Furthermore, in order for the applicant to be considered as an “unaccompanied minor asylum seeker” and benefit from any relevant protection scheme reserved to minor asylum seekers in Greece, he had to apply directly to the Greek authorities in this respect or to wait for the Swedish Migration Board to get in contact with them. However, the applicant never lodged a request for asylum with the Greek authorities. As he underlined in his statement of the facts, his intention was to go to Sweden in order to be reunited with his older brother who had settled there after having obtained refugee status. The applicant explained that if he had lodged an asylum request with the Greek authorities, he would have been placed under Greek jurisdiction, probably put in custody until his asylum request had been examined and, according to the Dublin Regulation II, it would have been impossible for him to join his brother in Sweden.

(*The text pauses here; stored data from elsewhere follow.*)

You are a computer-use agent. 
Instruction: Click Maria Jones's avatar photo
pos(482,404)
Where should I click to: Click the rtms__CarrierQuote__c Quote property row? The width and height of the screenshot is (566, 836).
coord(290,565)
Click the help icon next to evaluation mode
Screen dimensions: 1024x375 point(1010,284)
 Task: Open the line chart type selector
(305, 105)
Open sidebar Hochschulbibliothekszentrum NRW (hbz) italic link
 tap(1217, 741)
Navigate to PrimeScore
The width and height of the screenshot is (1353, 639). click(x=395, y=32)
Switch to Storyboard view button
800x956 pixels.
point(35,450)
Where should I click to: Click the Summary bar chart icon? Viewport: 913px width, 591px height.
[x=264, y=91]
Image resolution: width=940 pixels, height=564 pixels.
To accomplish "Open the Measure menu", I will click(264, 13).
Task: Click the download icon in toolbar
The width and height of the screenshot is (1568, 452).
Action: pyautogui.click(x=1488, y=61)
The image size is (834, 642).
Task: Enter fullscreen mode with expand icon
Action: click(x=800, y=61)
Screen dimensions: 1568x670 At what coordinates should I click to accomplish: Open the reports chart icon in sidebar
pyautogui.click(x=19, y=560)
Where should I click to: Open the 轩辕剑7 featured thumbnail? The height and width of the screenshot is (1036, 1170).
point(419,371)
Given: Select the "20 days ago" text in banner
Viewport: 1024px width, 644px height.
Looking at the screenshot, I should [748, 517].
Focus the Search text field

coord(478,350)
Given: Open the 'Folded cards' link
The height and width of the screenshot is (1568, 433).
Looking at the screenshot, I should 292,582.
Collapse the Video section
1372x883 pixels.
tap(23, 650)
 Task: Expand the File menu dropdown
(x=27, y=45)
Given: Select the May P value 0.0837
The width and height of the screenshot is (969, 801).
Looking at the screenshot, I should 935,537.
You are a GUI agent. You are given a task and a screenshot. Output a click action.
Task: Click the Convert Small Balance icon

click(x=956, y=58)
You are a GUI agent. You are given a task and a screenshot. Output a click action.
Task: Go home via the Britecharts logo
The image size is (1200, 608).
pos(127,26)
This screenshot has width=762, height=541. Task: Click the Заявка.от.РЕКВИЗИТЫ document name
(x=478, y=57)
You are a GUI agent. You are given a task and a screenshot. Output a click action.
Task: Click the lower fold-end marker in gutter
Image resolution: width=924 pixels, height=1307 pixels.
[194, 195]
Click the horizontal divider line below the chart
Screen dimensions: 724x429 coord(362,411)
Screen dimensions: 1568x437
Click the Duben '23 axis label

However, t he Court is of the view that, in accordance with Article 35 § 1 of the Convention, the applicant should have sought protection of the rights that he was now asserting before the Court by applying for international protection to the Greek authorities . By not having done so, he has failed to satisfy the requirement of exhaustion of domestic remedies.
It follows that this part of the application is inadmissible and must be rejected under Article 35 §§ 1 and 4 of the Convention.
B. As regards the complaints against Sweden
The Court notes from the outset that the Swedish embassy informed the applicant that it was not possible to lodge an application for asylum in Sweden at the embassy. However, it did accept his application for a residence permit, apparently on the ground of family reunification, and transferred it to the Swedish Migration Board. The Court also observes that there is no indication that the applicant was escorted off the embassy premises by the use of force. Moreover, the applicant ’ s adult brother accompanied him for which reason there appear to have been no ground for the embassy personnel to believe that he was not taken care of by his brother while waiting for a reply to the request for residence permit. Furthermore, there is no general right to legal aid or free legal counsel when applying for a residence permit under Swedish law. If the applicant and his brother felt that it was necessary with legal assistance, they were free to contact and hire a lawyer at their own expense. It follows that the applicant ’ s complaints relating to the Swedish embassy are manifestly ill-founded and must be declared inadmissible i n accordance with Article 35 §§ 3 (a) and 4 of the Convention.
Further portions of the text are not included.